Elle s’y arrêta un instant, hésitant à remonter dans sa chambre pour faire dire à sa visiteuse qu’elle se sentait souffrante, mais elle chassa vite cette impulsion qu’elle jugea stupide. Comment la pauvre Adèle, toujours si prévenante et si gentille, pouvait-elle constituer une menace ? En tout cas, elle, Agnès, n’entendait pas faire siennes les préventions de Guillaume et de Rose qui, comme toutes les préventions, ne présentaient aucune base solide. Elle entra au moment précis où Adèle se mouchait bruyamment puis s’essuyait les yeux d’un geste vif.

— Mais… vous pleurez ? s’étonna Mme Tremaine. Qu’avez-vous, cousine ?

— Rien du tout… Une poussière, je pense, fit-elle d’une voix suffisamment tremblante pour qu’Agnès ne crût pas un mot de ce qu’on lui assurait. Elle prit Adèle par le bras et la conduisit jusqu’à un petit canapé où elle la fit asseoir auprès d’elle :

— Voyons ! Dites-moi ce qui ne va pas ! Vous savez quel intérêt je vous porte…

— Oui… et c’est pourquoi je suis si malheureuse ! Je vous en supplie, ma cousine, ne m’interrogez pas plus avant et permettez-moi, au contraire, de me retirer…

— Mais enfin pourquoi ?

— Je ne… je ne supporte pas l’idée que vous puissiez avoir mal… Alors, je vous en prie, laissez-moi !…

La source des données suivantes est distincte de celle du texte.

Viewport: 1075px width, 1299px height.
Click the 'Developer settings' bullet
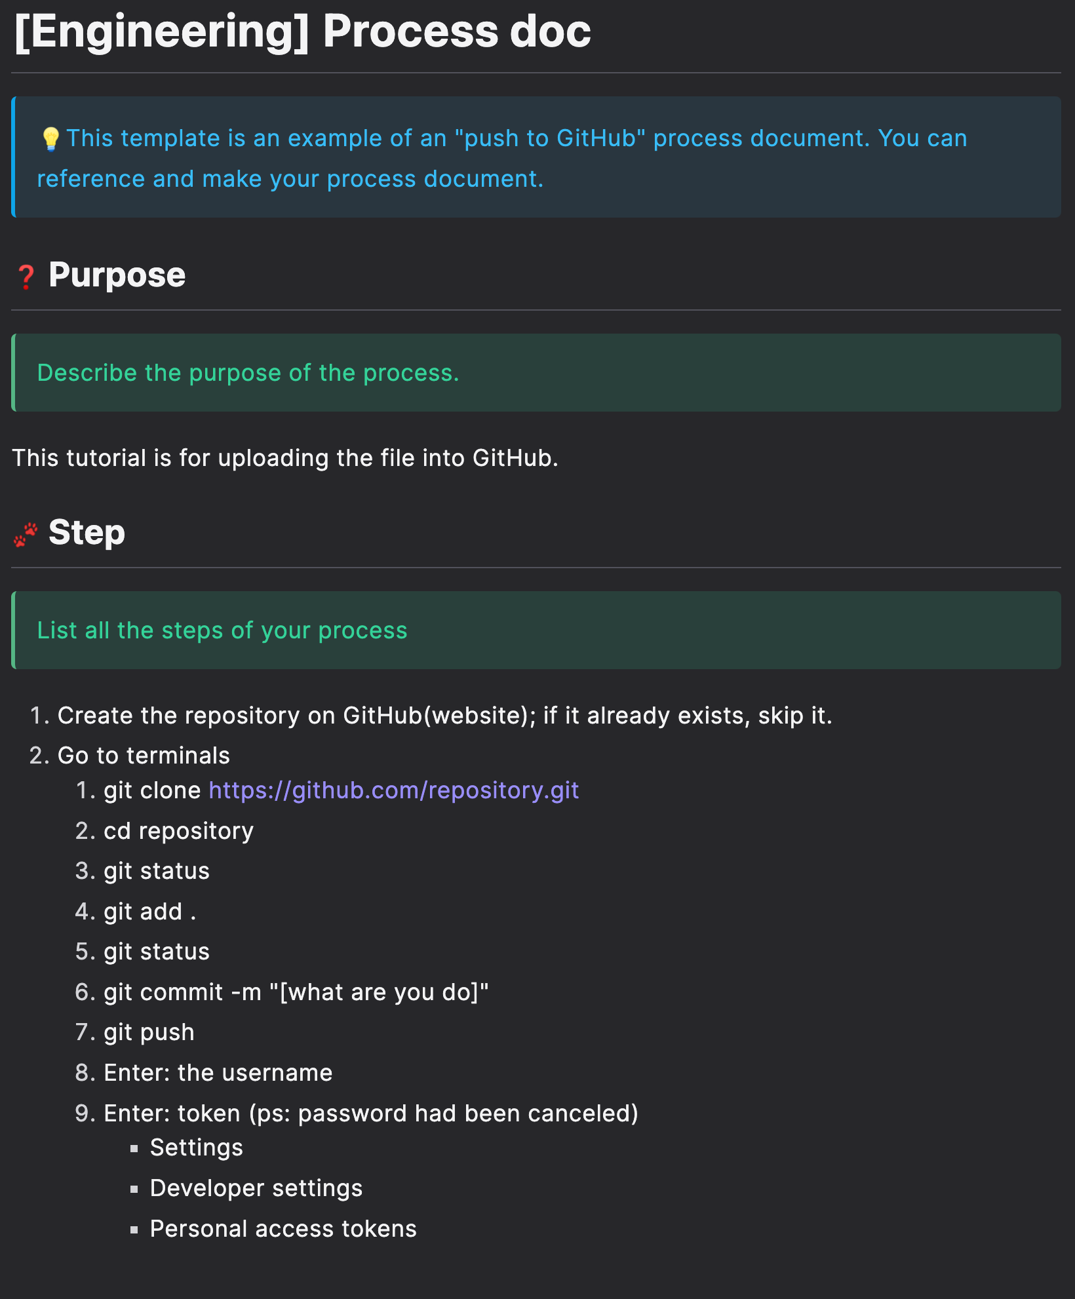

Se levant vivement, Adèle s’élança vers la porte. Sans trop de hâte toutefois : juste ce qu’il fallait pour permettre à Agnès de la devancer…

— Vous en avez trop dit… ou pas assez ! Et puisque je suis en cause, je veux savoir ! Je vous jure, Adèle, que vous ne sortirez pas d’ici sans avoir parlé !

La cousine leva sur elle un regard d’épagneul malheureux et parut livrer un intense combat intérieur. Finalement, elle se laissa tomber sur une chauffeuse et soupira :

— J’ai peur que vous ne me détestiez. Tout ce qui touche à mon cousin vous est tellement sensible…

Agnès pâlit brusquement :

— Mon époux ?… Vous avez quelque chose à lui reprocher ?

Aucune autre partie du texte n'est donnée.